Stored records
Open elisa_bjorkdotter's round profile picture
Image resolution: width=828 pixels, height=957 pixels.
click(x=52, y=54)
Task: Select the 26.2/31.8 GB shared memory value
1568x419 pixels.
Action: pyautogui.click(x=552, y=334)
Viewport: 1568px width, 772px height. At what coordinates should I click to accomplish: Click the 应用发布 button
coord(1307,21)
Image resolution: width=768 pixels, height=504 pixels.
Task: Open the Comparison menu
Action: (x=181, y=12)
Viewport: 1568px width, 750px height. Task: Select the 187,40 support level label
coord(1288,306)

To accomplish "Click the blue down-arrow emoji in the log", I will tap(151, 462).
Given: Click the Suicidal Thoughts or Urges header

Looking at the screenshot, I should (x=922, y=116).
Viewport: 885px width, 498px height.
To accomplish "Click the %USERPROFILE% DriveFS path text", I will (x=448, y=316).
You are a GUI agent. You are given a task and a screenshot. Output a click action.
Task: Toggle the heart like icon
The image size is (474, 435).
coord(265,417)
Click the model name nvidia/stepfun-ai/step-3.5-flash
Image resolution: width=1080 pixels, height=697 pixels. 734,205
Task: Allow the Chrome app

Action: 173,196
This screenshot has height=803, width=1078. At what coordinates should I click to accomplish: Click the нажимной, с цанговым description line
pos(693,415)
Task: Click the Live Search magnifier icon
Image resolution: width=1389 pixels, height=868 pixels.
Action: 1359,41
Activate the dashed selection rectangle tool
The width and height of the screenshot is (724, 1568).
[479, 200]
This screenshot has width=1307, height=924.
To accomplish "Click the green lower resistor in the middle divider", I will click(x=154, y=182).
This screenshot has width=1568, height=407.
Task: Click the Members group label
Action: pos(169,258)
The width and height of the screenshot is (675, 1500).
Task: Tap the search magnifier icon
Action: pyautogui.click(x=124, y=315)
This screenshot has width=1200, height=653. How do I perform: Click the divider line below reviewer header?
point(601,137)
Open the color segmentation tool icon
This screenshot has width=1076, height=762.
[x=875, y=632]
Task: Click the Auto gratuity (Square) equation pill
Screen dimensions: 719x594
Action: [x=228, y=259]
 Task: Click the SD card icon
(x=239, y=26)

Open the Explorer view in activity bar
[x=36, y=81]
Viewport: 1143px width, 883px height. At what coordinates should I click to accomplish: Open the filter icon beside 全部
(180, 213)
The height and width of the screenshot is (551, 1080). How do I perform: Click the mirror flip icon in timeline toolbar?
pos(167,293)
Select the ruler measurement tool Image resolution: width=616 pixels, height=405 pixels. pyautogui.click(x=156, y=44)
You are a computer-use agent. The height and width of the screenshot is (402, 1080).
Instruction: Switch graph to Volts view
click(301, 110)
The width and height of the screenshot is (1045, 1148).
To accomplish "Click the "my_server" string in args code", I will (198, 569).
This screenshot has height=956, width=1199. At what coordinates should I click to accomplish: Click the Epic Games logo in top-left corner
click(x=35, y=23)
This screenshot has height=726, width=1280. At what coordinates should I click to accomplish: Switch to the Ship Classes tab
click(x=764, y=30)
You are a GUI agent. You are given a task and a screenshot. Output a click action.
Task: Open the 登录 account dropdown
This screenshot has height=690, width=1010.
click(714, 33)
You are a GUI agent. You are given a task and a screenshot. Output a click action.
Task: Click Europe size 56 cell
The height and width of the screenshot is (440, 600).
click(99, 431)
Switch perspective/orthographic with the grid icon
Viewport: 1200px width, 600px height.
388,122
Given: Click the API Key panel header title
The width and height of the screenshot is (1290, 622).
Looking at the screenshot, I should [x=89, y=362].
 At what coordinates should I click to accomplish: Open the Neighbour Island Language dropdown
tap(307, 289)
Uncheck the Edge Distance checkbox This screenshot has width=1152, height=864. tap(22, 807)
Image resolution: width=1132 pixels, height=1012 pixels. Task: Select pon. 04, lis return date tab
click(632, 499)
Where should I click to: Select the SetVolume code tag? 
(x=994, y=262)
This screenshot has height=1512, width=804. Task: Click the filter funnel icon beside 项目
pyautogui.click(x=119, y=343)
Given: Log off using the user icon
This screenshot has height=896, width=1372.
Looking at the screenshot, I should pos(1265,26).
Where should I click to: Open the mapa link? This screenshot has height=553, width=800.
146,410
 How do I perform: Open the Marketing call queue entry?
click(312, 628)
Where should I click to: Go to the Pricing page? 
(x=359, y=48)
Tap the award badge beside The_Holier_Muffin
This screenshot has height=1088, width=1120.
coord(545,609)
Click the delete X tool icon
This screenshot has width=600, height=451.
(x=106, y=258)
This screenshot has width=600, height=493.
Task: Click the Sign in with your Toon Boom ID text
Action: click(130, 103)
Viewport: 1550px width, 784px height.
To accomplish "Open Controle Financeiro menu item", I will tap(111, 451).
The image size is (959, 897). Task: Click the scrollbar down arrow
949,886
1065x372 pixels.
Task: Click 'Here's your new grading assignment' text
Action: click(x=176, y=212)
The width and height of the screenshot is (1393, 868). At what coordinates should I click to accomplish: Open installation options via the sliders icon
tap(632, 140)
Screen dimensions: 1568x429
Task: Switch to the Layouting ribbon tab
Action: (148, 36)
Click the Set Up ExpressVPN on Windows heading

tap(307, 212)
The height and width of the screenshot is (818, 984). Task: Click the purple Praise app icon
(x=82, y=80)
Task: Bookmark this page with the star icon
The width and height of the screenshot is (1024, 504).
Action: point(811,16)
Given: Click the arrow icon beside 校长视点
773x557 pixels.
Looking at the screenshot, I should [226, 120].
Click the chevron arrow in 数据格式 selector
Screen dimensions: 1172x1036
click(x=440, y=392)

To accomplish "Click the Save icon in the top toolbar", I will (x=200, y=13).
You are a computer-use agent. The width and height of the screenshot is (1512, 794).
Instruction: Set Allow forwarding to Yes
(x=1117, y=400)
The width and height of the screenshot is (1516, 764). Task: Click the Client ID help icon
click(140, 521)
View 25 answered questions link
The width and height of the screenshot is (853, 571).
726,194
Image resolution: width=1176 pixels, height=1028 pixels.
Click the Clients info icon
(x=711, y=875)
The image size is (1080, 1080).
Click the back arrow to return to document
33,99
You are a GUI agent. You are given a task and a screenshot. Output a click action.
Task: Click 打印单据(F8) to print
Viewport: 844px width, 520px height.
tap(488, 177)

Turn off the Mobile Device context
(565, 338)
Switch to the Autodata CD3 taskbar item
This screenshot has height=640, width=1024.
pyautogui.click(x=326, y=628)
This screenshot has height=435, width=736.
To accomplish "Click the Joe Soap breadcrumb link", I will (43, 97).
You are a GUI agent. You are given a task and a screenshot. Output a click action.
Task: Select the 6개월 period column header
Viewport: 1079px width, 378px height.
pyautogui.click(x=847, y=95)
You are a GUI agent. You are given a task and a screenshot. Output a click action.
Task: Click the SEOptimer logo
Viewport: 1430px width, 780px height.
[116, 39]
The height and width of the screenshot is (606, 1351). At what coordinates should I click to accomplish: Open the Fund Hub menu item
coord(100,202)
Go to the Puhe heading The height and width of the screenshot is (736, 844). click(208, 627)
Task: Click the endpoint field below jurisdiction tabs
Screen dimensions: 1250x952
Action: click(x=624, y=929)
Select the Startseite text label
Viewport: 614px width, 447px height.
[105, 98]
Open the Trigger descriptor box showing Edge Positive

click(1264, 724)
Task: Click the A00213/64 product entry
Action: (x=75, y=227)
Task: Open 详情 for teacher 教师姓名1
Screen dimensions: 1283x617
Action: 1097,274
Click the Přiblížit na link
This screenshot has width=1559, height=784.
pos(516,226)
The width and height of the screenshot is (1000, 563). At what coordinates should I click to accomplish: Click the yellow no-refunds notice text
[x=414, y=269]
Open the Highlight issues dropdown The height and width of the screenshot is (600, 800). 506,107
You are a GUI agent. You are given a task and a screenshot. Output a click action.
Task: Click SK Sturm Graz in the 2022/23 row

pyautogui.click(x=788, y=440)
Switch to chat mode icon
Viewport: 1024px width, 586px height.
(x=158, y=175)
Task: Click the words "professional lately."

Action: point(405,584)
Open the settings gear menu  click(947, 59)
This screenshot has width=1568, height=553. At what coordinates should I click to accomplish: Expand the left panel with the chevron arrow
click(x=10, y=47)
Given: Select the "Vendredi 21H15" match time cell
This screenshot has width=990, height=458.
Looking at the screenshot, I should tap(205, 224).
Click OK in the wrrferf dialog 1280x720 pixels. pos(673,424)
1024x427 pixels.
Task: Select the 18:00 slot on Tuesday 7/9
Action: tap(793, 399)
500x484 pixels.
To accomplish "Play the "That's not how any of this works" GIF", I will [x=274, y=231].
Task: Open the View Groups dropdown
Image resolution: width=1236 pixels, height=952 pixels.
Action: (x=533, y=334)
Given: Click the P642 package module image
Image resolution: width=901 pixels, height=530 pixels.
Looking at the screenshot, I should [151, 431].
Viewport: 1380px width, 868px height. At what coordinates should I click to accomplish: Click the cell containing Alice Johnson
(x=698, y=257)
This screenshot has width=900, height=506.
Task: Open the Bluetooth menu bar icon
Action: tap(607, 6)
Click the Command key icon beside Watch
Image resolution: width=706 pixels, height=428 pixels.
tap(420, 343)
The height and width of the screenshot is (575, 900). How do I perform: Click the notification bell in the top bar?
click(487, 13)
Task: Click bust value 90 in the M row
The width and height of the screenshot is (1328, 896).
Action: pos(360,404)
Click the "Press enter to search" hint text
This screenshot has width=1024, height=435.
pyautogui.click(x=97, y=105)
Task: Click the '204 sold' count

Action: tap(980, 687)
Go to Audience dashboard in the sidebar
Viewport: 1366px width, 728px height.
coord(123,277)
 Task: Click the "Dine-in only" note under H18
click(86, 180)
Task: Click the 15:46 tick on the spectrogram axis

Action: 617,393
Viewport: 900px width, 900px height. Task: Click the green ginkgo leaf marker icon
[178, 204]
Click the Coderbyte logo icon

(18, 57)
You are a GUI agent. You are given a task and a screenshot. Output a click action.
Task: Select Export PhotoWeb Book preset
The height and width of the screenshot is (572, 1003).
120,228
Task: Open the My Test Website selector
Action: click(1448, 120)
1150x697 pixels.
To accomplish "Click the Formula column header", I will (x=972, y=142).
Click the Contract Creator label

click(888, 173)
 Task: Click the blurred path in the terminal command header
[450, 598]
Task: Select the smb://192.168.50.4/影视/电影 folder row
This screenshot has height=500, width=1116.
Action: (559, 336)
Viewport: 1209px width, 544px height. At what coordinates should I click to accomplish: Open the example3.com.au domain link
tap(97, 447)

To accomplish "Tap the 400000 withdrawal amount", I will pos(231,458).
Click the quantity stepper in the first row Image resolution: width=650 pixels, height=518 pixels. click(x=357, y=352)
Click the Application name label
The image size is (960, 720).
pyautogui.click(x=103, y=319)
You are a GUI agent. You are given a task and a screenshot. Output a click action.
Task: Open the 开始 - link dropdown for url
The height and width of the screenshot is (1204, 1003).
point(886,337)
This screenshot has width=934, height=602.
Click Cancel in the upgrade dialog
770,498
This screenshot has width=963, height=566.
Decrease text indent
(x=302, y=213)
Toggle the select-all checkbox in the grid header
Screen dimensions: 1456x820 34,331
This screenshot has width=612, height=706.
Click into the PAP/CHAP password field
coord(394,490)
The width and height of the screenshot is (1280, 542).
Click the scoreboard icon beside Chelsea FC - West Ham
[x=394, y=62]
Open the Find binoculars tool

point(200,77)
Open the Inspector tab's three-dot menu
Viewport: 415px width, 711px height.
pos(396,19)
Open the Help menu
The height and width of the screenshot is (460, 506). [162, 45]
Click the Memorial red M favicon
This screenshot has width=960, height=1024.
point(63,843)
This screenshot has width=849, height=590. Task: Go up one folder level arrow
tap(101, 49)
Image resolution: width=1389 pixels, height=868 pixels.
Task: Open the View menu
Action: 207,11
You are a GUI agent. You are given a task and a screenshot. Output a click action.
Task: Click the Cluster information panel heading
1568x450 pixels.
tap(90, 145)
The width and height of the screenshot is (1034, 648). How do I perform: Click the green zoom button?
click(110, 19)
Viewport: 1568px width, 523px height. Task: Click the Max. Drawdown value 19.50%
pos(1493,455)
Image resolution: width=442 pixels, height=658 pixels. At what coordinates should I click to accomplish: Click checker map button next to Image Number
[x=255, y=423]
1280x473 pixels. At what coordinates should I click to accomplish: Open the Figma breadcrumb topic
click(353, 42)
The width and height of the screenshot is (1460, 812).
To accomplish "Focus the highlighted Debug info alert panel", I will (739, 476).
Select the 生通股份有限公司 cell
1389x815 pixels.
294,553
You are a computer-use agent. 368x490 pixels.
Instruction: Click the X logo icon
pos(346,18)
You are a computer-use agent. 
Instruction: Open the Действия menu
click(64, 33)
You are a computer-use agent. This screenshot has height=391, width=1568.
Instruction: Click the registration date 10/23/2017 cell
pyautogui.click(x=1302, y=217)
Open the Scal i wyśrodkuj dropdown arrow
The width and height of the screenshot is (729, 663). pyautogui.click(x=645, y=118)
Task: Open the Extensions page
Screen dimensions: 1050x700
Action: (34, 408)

→ **Work to complete**:
Repeat the entries above verbatim, but only from the line that has "The height and width of the screenshot is (818, 984)." down to the line that has "Given: Click the arrow icon beside 校长视点", inclusive.

→ **Answer to this problem**:
The height and width of the screenshot is (818, 984). Task: Click the purple Praise app icon
(x=82, y=80)
Task: Bookmark this page with the star icon
The width and height of the screenshot is (1024, 504).
Action: point(811,16)
Given: Click the arrow icon beside 校长视点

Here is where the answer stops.